There's no mention in your question of a probate proceeding or the existence of an executor or administrator of the will. Usually, the handling of a will requires a probate proceeding in which someone is placed in charge as executor or administrator and must make reports and (unless excused by the maker of the will) post a bond. I think a lawyer stepping in here on your behalf would first want more background information, chiefly (1) status of the probate proceedings, if any; and (2) status of legal title to the house as reflected in the county records.

Additional questions would involve the extent to which the re-distribution of the mother-in-law's estate was placed in writing, and the quality of documentary evidence of these deals being made. Such evidence might exist in formal written agreements, reports of the executor, and the like, or, less satisfactorily, in e-mails, informal letters, canceled checks, bank statements, and the like.

Then, there is a possible statute-of-limitations problem. A right to sue must be pursued within a particular time frame after the right first arises.
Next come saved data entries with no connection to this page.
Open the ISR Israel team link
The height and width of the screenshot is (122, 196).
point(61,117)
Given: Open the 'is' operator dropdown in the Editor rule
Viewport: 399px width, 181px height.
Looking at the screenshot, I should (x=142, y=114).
For oral contracts, a suit must be brought within two years of the date of breach, for example. I think any limitations problem could be surmounted here, but it would be a factor in planning litigation.

It's certainly possible that the in-laws would become more honest when confronted by the possibility of suit, or a letter from a lawyer who has done an investigation. Otherwise, a lawsuit can be designed and filed, based on facts developed upon further investigation.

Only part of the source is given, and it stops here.